Epidemiology of Elbow Ulnar Collateral Ligament Injuries in National Collegiate Athletic Association Sports: 2009-2010 to 2013-2014 Academic Years
Steven F DeFroda, MD; Avi D Goodman, MD; Joseph A Gil, MD; Brett Owens, MD
Brown University, Providence, RI
Introduction Injury to the elbow ulnar collateral ligament (UCL) in baseball pitchers can be a devastating injury, often leading to time away from sport, and potentially surgical intervention. Injury rates have been variously reported as 1.09 per 1000 athlete exposures in minor league pitchers and 5.8 per 1,000 athlete exposures in college baseball players from 1988-2004. Additionally, 25% of Major League Baseball (MLB) players and 15% of professional minor league baseball players have reported as needing UCL reconstruction following injury. Despite the recent increase in UCL tears in MLB players there is a paucity of literature on the recent epidemiological trends in these injuries in NCAA athletes.
Methods After NCAA and Institutional Review Board Approval, all UCL injuries sustained in menŐs baseball from 2009-10 to the 2013-2014 seasons in the NCAA Injury Surveillance System (NCAA ISS) database were retrospectively reviewed. Injuries were weighted to be nationally representative, characterized using descriptive statistics, and compared between groups. These comparisons included throwing versus non-throwing, early in play (warm-up through 3rd inning) versus late in play (4th inning onwards), and competition versus practice.
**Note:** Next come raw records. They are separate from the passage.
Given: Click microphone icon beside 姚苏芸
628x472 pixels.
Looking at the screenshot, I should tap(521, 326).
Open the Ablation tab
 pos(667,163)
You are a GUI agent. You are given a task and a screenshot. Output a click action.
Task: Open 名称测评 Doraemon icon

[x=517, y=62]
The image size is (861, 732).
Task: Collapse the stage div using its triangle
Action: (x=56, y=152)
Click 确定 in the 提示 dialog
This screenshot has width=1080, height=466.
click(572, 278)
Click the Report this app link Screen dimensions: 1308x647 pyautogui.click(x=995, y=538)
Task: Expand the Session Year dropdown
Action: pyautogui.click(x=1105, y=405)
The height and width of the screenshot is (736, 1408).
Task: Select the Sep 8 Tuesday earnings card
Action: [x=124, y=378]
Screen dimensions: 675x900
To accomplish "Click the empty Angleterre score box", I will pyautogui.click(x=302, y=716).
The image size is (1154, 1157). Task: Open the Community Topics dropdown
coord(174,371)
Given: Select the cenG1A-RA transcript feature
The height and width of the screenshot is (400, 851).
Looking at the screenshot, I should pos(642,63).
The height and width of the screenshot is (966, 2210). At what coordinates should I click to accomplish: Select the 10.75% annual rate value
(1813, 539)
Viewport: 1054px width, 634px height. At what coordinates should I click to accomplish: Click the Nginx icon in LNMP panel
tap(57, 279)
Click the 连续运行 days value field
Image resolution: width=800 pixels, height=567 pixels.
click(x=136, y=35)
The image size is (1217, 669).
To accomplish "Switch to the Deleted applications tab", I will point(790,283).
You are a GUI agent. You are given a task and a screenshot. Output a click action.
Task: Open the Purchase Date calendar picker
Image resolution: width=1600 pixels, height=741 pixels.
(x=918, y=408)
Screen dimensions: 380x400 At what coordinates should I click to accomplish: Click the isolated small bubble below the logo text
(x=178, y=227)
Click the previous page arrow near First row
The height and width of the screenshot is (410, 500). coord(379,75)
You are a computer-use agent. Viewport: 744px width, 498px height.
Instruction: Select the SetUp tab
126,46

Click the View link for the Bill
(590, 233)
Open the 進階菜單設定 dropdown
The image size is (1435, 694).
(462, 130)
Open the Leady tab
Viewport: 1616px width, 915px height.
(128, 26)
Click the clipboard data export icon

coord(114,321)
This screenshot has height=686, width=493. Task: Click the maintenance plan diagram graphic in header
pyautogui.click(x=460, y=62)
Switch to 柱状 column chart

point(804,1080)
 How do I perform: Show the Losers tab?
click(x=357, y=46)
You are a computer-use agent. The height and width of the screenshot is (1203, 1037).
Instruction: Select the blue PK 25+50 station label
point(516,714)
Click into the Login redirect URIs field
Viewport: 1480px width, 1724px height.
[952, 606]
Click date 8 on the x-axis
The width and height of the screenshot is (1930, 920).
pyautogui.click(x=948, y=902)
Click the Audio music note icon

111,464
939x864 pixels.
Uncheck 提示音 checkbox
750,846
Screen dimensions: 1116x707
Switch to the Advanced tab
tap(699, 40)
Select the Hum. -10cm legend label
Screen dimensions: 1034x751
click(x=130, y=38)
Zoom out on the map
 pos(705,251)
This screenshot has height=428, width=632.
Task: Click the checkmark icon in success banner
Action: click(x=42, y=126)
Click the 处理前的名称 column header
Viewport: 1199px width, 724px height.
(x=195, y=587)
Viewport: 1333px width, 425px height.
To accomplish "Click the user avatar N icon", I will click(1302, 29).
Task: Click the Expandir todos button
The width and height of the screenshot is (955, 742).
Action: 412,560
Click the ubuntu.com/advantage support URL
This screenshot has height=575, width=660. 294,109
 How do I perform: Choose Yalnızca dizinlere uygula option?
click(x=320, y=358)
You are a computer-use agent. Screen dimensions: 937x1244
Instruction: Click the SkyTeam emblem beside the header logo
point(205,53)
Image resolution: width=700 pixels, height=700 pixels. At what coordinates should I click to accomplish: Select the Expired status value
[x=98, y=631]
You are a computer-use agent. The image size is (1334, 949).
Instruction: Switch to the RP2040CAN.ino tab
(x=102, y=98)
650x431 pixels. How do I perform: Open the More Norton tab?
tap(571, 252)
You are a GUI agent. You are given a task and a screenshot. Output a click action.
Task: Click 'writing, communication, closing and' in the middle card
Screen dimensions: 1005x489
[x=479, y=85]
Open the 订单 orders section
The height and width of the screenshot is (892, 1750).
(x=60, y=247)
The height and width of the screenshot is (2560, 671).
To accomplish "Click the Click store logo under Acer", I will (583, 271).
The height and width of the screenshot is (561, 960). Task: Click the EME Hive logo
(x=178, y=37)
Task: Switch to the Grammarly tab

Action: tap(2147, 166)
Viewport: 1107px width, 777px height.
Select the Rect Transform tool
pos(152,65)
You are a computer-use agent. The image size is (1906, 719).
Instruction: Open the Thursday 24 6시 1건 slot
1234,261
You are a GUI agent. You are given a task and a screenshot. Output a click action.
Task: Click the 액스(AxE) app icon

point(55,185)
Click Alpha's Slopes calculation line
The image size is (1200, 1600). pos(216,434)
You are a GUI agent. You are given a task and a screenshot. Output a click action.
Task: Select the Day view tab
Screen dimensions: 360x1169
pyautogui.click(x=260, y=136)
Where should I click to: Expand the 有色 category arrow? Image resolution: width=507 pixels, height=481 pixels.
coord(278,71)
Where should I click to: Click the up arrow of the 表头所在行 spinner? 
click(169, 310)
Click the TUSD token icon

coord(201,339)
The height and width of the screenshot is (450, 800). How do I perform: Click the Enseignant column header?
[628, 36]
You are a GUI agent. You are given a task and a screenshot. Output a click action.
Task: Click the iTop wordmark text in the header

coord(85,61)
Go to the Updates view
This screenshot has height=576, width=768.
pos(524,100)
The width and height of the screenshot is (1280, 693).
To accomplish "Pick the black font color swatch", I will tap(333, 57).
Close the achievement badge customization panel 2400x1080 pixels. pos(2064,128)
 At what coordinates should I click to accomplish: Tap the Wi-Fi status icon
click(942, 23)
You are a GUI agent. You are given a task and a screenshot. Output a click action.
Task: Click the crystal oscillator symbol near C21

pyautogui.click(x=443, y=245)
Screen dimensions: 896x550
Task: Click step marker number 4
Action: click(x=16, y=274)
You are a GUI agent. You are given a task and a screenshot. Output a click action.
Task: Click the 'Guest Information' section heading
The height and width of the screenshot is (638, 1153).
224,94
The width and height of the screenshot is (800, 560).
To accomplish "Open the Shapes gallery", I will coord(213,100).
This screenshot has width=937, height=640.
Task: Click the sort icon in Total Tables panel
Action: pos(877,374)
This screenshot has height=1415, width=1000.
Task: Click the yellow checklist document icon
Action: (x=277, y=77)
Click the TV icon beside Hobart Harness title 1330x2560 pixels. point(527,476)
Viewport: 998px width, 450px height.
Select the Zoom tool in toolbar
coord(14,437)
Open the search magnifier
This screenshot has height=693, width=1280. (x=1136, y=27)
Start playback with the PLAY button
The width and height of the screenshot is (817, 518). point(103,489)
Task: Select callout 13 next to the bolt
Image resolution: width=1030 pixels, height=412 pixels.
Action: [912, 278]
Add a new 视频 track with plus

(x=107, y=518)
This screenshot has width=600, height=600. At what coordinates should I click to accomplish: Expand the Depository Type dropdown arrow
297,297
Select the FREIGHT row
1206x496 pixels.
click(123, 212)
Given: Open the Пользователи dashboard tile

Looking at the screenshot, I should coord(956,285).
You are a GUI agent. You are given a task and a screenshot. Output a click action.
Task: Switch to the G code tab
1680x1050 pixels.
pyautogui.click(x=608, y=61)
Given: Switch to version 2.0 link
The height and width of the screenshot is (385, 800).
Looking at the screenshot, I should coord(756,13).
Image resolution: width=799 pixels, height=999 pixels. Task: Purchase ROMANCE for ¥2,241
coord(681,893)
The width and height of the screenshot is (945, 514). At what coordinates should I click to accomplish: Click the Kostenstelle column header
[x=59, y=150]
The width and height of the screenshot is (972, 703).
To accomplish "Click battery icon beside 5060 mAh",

The incidence was calculated in terms of injuries per 10,000 athletic exposures (AE), assuming a Poisson distribution.
Results The incidence of UCL injuries in NCAA baseball players from 2009-2014 was 1.36 per 10,000 athlete exposures (AE) (Figure 1). Of all players injured, a large number 19.8% missed 1-2 weeks of competition while 15.3% missed the rest of the season following injury (Figure 2), and 13.3% required surgery. Injuries were also more common later in games, with 1.16/10,000 AE after the 4th inning compared with 0.32/10,000 AE early in the game, for a relative risk of late game UCL injury of 3.59 (CI 3.37 - 3.9). Injuries were also more common during competition; 1.68/10,000AE, compared to 0.97/10,000 AE during practice, with a risk ratio of 1.73 (CI 1.73-1.73) (Figure 3).
Conclusion We found a decrease in the incidence of UCL injuries in NCAA athletes compared to previously published data from 1988-2004. In our study, only 15% of players were sidelined for the season after injury, and only 13% required surgery, potentially demonstrating that trainers have a low threshold to diagnose UCL injury and rest players appropriately. We also found that more injuries occur later in games, confirming an association between injury and pitch count in these athletes. More research is needed specifically in identifying NCAA athletes at risk for UCL injury.